EXERCISE DIRECTIONS: Rewrite only the records starting with the line that contains "Task: Tap the '80 >' cell in borrowers footer" and going on through the line that contains "point(603,122)". Replace "left axis" with "vertical axis" each time it occurs, and leave everything else unchanged.

TASK MATERIAL:

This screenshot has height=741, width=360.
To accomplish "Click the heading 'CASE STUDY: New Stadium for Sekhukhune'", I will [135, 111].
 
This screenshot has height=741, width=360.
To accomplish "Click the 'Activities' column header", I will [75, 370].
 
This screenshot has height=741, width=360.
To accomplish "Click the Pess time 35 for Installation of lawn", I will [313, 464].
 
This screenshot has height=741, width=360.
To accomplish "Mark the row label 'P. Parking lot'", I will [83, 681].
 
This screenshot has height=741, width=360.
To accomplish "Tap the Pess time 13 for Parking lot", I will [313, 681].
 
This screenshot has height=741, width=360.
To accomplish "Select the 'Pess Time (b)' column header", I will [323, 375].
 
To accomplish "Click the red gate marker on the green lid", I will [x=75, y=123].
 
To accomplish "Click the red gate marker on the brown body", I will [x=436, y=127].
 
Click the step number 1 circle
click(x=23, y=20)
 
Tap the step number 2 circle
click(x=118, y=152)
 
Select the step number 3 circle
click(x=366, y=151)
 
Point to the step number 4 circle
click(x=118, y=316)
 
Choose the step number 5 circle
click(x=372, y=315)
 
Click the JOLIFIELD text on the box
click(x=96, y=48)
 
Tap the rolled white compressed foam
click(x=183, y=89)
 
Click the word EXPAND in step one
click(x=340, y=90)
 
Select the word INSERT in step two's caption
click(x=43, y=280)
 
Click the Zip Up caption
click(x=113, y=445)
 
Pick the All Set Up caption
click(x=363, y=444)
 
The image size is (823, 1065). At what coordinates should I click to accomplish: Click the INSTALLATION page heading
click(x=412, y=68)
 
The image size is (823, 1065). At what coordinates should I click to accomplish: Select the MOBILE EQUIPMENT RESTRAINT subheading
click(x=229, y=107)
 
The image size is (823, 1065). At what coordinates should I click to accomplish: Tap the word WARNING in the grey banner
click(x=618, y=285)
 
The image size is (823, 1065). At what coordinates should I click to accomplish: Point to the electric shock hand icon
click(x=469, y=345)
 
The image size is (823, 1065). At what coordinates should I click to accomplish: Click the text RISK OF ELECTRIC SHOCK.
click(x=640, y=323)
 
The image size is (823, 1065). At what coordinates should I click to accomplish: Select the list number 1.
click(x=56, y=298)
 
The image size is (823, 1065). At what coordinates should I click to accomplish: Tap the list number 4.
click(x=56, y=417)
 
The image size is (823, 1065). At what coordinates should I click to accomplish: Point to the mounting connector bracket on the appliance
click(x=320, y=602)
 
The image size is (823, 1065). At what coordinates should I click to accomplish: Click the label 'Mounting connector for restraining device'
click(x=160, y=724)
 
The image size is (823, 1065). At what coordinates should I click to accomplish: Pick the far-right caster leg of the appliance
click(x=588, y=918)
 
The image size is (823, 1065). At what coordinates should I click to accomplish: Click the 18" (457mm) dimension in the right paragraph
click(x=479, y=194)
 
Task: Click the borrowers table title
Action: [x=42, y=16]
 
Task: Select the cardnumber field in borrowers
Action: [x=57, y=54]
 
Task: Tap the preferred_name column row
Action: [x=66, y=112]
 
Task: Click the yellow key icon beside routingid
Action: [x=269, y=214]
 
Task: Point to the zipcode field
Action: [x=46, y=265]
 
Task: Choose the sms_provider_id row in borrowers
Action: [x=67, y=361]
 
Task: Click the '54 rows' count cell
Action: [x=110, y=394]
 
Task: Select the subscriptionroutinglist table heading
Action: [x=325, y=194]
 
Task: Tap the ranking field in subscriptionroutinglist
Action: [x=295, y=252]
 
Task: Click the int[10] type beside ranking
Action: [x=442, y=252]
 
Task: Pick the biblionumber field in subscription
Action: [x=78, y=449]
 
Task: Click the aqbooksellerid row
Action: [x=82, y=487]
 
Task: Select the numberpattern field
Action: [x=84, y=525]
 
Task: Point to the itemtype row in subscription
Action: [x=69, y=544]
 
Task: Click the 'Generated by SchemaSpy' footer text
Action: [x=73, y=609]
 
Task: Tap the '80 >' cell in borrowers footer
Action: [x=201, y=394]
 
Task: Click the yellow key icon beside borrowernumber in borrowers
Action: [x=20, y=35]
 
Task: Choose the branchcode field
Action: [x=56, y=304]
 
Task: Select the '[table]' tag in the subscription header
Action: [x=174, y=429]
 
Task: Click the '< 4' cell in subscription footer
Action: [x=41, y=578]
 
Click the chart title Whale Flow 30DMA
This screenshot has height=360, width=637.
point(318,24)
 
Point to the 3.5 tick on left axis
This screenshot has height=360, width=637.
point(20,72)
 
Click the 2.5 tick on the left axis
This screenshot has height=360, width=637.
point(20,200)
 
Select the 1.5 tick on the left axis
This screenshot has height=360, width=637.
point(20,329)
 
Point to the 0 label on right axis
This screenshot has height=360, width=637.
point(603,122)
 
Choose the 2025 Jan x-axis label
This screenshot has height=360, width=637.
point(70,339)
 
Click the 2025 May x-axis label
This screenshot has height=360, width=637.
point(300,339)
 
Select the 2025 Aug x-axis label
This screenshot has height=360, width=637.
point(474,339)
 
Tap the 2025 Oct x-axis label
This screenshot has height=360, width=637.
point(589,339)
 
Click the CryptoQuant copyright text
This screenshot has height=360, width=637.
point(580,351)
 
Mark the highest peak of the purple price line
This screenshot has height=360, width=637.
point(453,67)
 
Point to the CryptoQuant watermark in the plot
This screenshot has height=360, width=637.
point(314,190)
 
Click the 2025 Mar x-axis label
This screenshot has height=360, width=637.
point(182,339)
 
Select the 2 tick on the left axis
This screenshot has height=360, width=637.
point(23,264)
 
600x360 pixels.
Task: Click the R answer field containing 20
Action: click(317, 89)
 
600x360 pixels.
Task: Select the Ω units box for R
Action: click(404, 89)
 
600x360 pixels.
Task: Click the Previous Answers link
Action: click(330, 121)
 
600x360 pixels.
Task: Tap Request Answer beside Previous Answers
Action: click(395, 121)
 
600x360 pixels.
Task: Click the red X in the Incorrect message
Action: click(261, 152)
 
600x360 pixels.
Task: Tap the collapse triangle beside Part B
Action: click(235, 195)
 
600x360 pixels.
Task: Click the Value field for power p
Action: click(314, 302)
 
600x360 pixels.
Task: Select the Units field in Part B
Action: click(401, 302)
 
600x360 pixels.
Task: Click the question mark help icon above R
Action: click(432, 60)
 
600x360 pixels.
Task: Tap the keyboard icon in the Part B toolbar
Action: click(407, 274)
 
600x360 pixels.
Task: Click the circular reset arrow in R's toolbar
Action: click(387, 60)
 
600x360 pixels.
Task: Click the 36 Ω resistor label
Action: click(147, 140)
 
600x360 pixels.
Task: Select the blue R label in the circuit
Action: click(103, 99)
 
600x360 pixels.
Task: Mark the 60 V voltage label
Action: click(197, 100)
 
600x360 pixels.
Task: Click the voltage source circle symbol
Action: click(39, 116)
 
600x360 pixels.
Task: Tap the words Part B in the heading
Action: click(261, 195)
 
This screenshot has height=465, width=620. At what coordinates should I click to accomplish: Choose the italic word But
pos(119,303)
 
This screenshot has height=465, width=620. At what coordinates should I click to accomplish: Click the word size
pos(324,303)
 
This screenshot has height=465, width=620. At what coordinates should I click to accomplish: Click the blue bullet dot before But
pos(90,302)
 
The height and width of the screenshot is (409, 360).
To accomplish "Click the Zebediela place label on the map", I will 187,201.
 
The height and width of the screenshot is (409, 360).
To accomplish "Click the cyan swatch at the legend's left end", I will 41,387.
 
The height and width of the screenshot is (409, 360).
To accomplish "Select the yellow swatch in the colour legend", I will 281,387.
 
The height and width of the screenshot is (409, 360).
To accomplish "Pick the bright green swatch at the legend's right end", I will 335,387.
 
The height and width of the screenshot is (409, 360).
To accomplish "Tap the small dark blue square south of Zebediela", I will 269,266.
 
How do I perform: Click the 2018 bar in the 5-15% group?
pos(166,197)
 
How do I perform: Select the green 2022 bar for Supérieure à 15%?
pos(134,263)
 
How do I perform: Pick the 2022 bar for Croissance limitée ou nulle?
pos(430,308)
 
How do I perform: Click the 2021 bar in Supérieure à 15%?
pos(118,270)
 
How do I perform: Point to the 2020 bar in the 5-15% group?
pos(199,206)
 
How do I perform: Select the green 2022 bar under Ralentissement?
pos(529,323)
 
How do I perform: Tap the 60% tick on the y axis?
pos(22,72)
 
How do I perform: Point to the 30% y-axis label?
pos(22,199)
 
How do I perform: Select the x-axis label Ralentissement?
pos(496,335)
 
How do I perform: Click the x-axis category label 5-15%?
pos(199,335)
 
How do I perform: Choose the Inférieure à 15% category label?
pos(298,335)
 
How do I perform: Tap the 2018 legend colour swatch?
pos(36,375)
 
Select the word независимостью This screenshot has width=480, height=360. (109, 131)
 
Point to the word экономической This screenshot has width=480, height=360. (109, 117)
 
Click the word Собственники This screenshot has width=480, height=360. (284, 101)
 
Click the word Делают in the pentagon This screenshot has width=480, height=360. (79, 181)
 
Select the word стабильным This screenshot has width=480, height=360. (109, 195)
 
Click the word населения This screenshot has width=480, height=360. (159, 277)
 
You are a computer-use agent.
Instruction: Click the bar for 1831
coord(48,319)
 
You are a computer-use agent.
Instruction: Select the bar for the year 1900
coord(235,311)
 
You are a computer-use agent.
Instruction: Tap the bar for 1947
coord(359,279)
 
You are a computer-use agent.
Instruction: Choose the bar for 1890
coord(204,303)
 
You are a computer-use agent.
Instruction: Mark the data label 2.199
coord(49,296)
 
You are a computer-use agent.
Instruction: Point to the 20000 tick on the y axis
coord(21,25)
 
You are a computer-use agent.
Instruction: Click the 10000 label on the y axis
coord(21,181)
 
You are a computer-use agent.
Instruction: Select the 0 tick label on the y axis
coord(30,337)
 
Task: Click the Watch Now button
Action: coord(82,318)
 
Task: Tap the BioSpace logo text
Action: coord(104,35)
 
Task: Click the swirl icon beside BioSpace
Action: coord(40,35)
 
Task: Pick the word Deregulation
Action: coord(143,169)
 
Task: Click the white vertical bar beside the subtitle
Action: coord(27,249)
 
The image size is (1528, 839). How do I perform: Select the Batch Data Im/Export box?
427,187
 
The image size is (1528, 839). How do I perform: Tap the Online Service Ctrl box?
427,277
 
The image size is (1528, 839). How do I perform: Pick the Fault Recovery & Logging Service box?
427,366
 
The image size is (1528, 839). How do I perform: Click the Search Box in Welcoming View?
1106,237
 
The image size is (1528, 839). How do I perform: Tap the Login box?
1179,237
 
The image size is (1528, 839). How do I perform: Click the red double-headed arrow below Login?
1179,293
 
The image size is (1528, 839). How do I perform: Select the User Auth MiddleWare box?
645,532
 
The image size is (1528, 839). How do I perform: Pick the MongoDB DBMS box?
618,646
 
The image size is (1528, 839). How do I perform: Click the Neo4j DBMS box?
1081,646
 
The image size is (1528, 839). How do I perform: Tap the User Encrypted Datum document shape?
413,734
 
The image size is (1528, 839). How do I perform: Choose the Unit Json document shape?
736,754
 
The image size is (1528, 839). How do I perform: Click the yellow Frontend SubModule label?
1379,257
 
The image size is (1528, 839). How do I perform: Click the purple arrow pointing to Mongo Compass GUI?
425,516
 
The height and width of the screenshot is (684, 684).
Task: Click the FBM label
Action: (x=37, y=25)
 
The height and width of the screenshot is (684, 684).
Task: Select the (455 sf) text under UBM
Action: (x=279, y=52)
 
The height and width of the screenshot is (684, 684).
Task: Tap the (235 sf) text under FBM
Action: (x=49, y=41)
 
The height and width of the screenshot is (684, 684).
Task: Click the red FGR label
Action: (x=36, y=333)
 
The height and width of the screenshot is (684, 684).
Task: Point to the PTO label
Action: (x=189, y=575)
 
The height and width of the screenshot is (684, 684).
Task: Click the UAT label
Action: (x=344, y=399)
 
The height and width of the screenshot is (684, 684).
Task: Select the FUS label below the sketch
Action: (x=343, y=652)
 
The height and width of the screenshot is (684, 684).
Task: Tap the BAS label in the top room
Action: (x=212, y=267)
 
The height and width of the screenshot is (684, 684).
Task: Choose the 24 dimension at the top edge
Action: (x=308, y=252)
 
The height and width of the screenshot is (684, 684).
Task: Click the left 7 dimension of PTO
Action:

OUTPUT:
Task: Tap the '80 >' cell in borrowers footer
Action: [x=201, y=394]
 
Task: Click the yellow key icon beside borrowernumber in borrowers
Action: [x=20, y=35]
 
Task: Choose the branchcode field
Action: [x=56, y=304]
 
Task: Select the '[table]' tag in the subscription header
Action: [x=174, y=429]
 
Task: Click the '< 4' cell in subscription footer
Action: [x=41, y=578]
 
Click the chart title Whale Flow 30DMA
This screenshot has height=360, width=637.
point(318,24)
 
Point to the 3.5 tick on vertical axis
This screenshot has height=360, width=637.
point(20,72)
 
Click the 2.5 tick on the vertical axis
This screenshot has height=360, width=637.
point(20,200)
 
Select the 1.5 tick on the vertical axis
This screenshot has height=360, width=637.
point(20,329)
 
Point to the 0 label on right axis
This screenshot has height=360, width=637.
point(603,122)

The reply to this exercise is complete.